Before the public comment period, BCS Superintendent Matthew Cheeseman reminded the school board why he made the recommendation to require masks. He emphasized that a letter from Gov. Roy Cooper and other state officials didn’t prompt the recommendation; rather, it was brought about by the need to keep students in classrooms as much as possible by utilizing the StrongSchoolsNC Public Health Toolkit, as well as guidance from the Beaufort County Health Department.
The school board approved the mask mandate on Aug. 18; the first day of class for all of the school system’s traditional schools was Aug. 23, but Beaufort County Early College High School started classes Aug. 4.
Cheeseman said when he presented his recommendation to the board, six Early College students had tested positive for COVID-19 and 72 had been quarantined a week and a half into the new school year.
“I came back looking at that toolkit recognizing that if we stayed optional, in a scenario of students in a room, where community members have consistently asked to keep our kids in school, I looked at what those scenarios would look like,” Cheeseman said. “In the optional mask opportunity, if you had ‘student A’ who was unmasked and ‘student B’ who was masked, and ‘A’ tests positive and ‘B’ was close, then B goes home for 14 days, where the ‘A’ who’s tested positive goes home for 10. So in that circumstance they both go home. Anyone specifically within that area would also have to quarantine.
“With the mask mandate, looking at the NC StrongSchools toolkit, if all students are masked and student ‘A,’ who is masked, tests positive, all the other students who were properly masked get to remain. Therefore, a situation like (Monday) at Washington High School, where four different classrooms each had one student test positive, because all four classrooms had students appropriately wearing their masks, only those four students had to go home.”

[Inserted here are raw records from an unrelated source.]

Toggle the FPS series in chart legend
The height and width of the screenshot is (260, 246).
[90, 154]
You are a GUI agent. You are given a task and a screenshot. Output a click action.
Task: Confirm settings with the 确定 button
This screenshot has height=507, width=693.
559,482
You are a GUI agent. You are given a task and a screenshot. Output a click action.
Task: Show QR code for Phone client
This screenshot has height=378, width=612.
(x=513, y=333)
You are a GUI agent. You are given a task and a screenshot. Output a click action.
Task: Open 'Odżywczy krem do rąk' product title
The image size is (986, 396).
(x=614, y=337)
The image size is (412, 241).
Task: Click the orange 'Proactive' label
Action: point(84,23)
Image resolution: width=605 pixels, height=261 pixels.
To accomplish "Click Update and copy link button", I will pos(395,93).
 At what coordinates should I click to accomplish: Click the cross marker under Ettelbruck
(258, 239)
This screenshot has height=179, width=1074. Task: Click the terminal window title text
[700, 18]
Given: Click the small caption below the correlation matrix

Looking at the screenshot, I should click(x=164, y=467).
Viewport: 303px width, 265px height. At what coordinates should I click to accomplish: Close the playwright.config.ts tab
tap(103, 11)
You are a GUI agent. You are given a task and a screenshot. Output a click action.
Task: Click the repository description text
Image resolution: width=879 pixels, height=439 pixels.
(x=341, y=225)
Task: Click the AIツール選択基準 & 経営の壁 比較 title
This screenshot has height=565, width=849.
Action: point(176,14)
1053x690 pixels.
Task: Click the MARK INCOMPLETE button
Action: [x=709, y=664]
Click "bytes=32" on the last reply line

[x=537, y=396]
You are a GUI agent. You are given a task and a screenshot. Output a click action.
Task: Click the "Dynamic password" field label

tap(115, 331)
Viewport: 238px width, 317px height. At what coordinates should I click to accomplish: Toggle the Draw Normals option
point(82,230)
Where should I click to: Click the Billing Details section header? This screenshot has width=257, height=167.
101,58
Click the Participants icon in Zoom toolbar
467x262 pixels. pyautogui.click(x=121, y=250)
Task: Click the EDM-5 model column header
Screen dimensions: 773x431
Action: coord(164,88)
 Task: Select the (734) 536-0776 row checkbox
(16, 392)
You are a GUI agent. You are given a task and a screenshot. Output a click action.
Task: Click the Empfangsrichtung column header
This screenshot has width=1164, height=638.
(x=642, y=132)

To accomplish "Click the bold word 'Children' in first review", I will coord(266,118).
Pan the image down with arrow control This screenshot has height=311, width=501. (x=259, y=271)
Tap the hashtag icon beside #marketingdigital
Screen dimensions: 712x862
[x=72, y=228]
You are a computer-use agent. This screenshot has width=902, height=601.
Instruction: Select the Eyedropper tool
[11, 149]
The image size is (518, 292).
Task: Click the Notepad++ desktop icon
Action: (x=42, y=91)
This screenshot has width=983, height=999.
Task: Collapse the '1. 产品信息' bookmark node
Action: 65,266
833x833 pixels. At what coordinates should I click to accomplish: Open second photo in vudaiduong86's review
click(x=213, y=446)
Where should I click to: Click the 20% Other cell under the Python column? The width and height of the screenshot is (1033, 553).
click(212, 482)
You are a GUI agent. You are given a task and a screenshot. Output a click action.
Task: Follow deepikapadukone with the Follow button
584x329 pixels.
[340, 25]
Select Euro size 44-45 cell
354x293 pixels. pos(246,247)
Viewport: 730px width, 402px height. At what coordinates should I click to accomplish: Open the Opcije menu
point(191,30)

As of Tuesday, the Early College — which is housed on the Beaufort County Community College campus — had recorded seven positive cases, and 77 students had been sent home.
“Part of that is they’re functioning under the CDC guidance, where the community college is greater than the K-12 toolkit,” Cheeseman said.
As of Tuesday, there were 37 COVID-19 cases within the BCS system and 153 close contacts associated with those cases.
School board policy restricts the amount of speakers in a public comment session to four people per agenda item, with each person getting three minutes to speak. The school board agreed to allow two additional people to speak about the mask mandate Tuesday.
Comments from Adam O’Neal, former mayor of Belhaven, garnered the loudest reaction from the crowd.
“What I always hate to see is a politician hiding behind a new rule,” O’Neal said. “We’re in a situation where we know those masks are bad for our children — 100%, we know they are bad. There’s carbon dioxide that the kids are breathing that’s bad for them. Anybody that took a high school biology class knows that that mask being worn is a great (place) to grow bacteria. … You all are our local elected representatives. You don’t represent Gov. Cooper; you represent us. It’s time for you to stand up and do what’s right. And if you have to fight with Raleigh, you fight with Raleigh. You fight for our kids.”
Other speakers brought up similar concerns about masks and questioned their effectiveness in general, referencing stories about their personal health and pointing to various studies. Carson Hasty said that the school system should either provide M95 masks for everyone to use or not require masks, based on effectiveness. He also referenced the toll lockdowns have on mental health, adding that mask mandates could have similar detrimental effects.
“What is the answer to keeping our kids that have masks on from getting COVID when the masks don’t seem to be working?” Jay Jones asked.